The line with "Viewport: 1440px width, 800px height." through the last line of the entries: give these again exactly, and only these, without any pictures.

EXERCISE INPUTS:
****************

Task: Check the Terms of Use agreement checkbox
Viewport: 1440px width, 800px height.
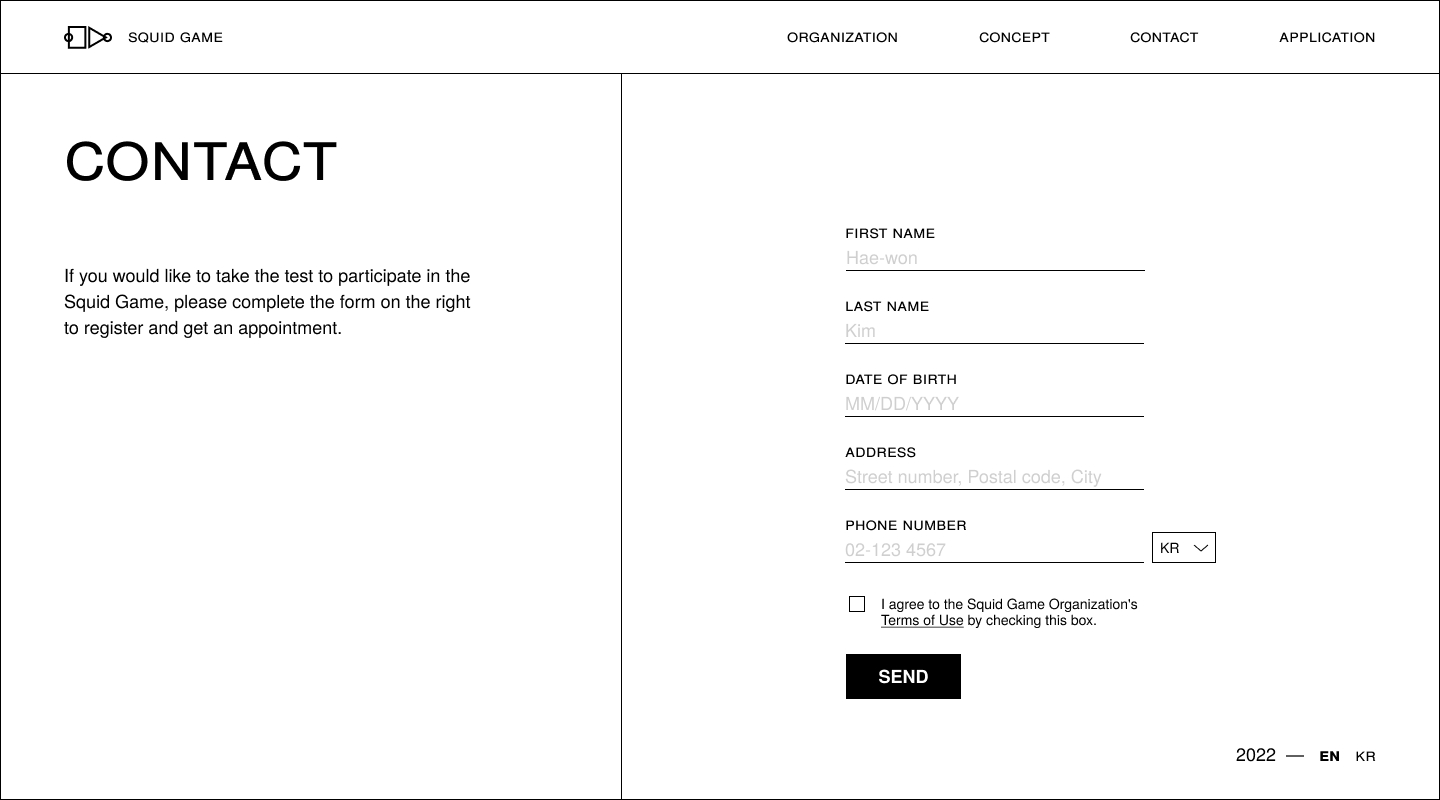Action: tap(857, 604)

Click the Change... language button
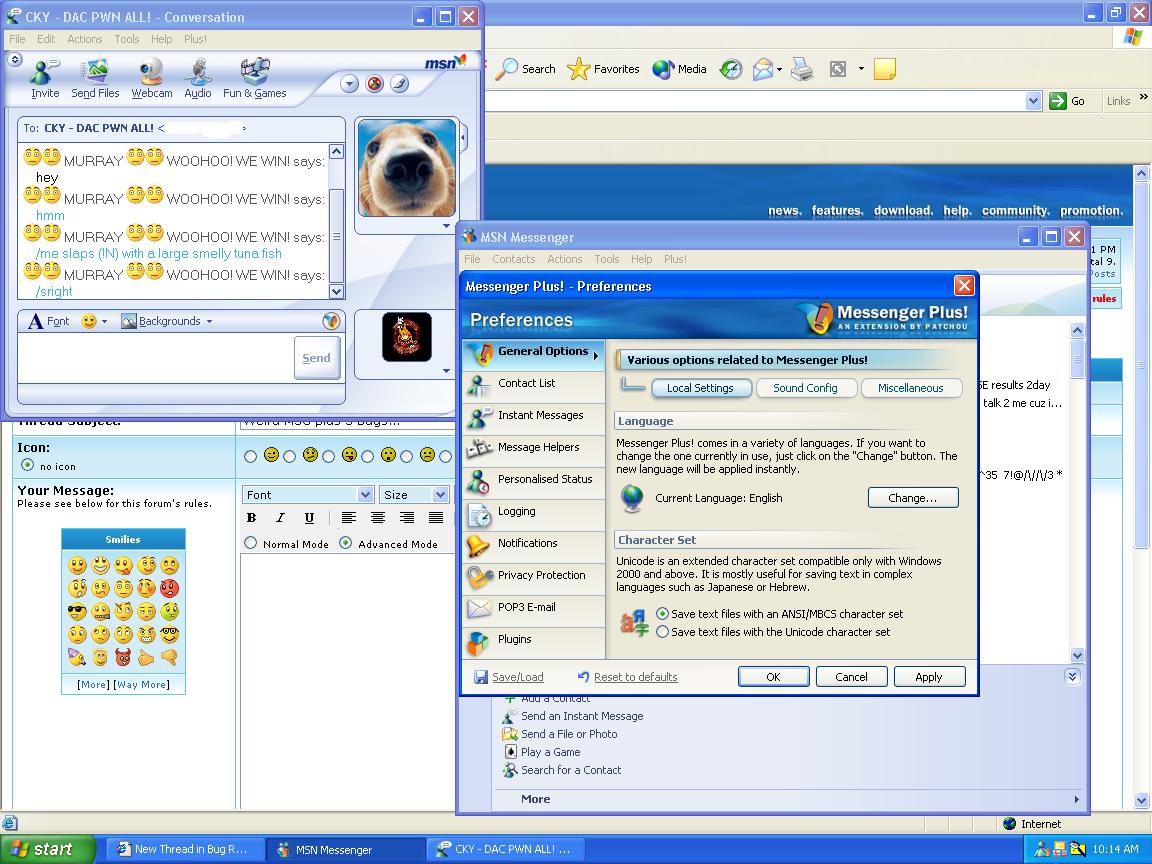click(912, 498)
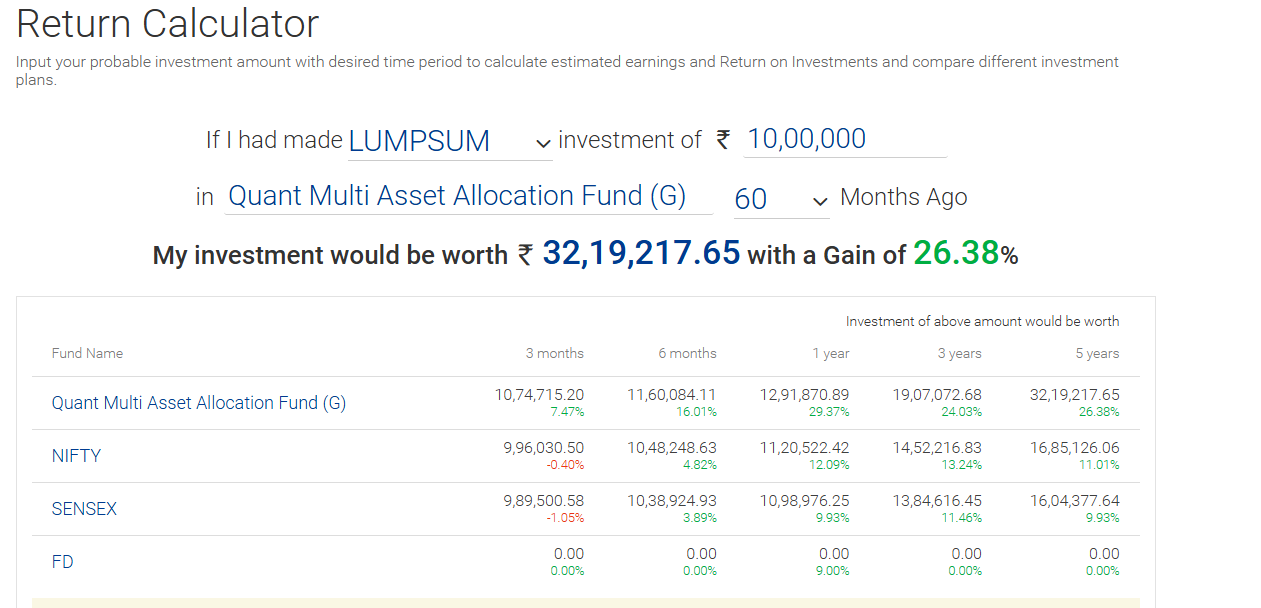Select the 3 months column header
Image resolution: width=1261 pixels, height=608 pixels.
554,353
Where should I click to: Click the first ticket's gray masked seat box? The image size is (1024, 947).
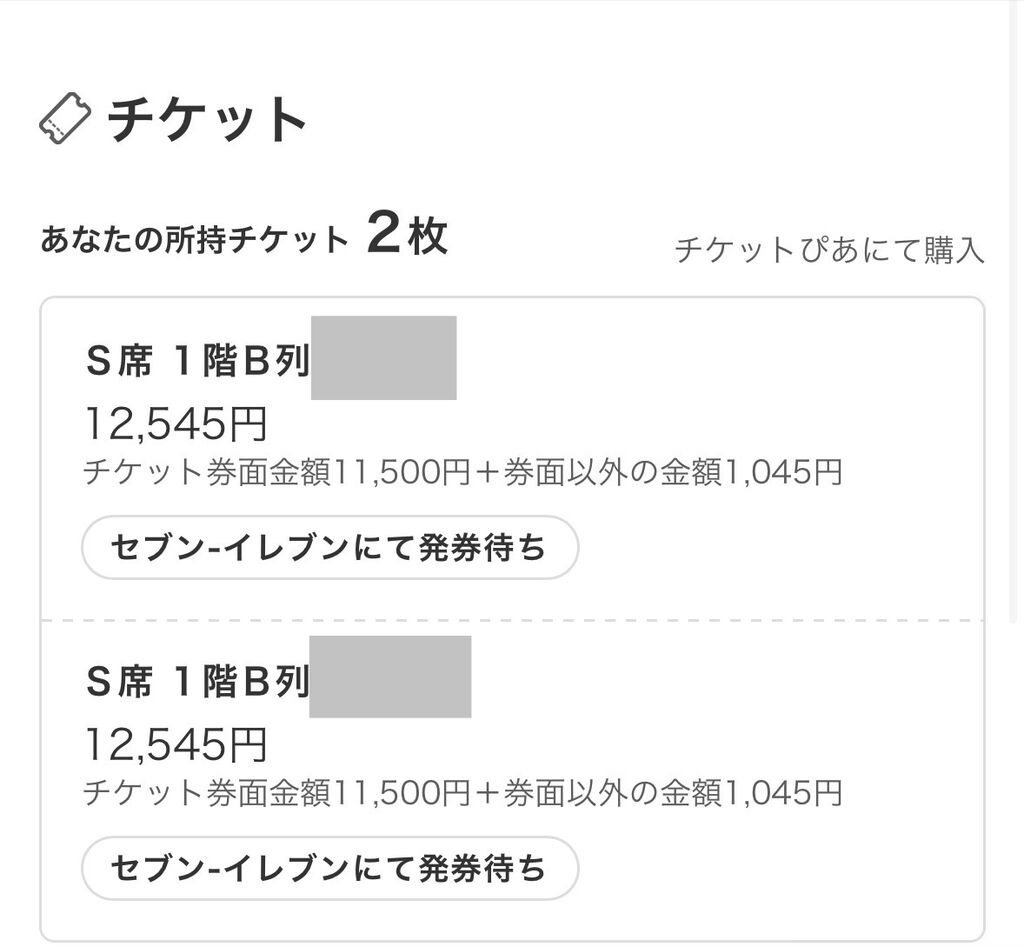[x=384, y=358]
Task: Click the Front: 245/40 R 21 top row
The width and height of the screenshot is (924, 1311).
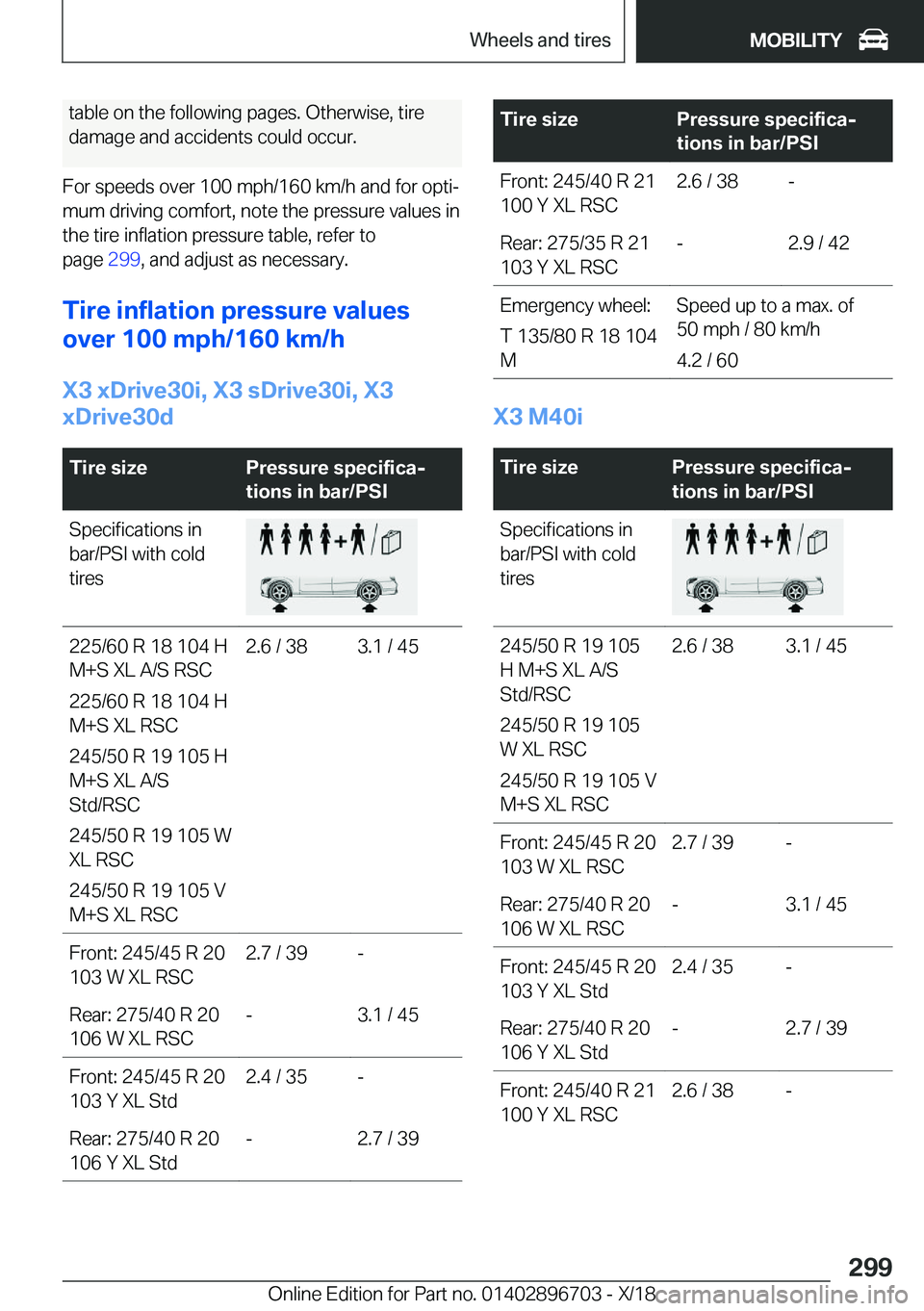Action: [693, 193]
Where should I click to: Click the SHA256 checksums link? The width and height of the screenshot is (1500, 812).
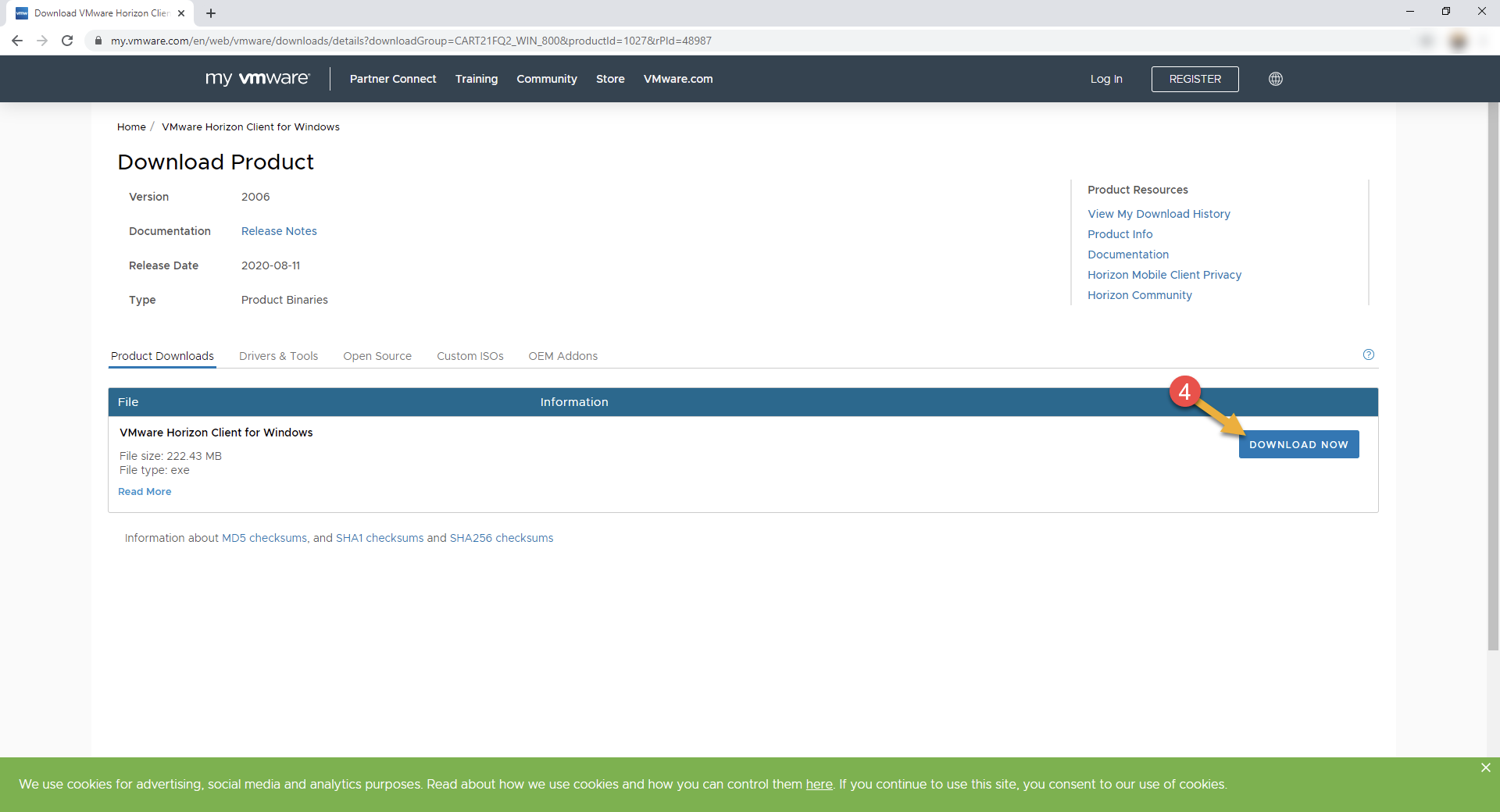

****************

RESPONSE:
Viewport: 1440px width, 800px height.
Action: tap(857, 604)

Click the Change... language button
click(912, 498)
Select the 3 months column header
Image resolution: width=1261 pixels, height=608 pixels.
554,353
Where should I click to: Click the first ticket's gray masked seat box? The image size is (1024, 947).
[x=384, y=358]
Task: Click the Front: 245/40 R 21 top row
The width and height of the screenshot is (924, 1311).
Action: [693, 193]
Where should I click to: Click the SHA256 checksums link? The width and height of the screenshot is (1500, 812).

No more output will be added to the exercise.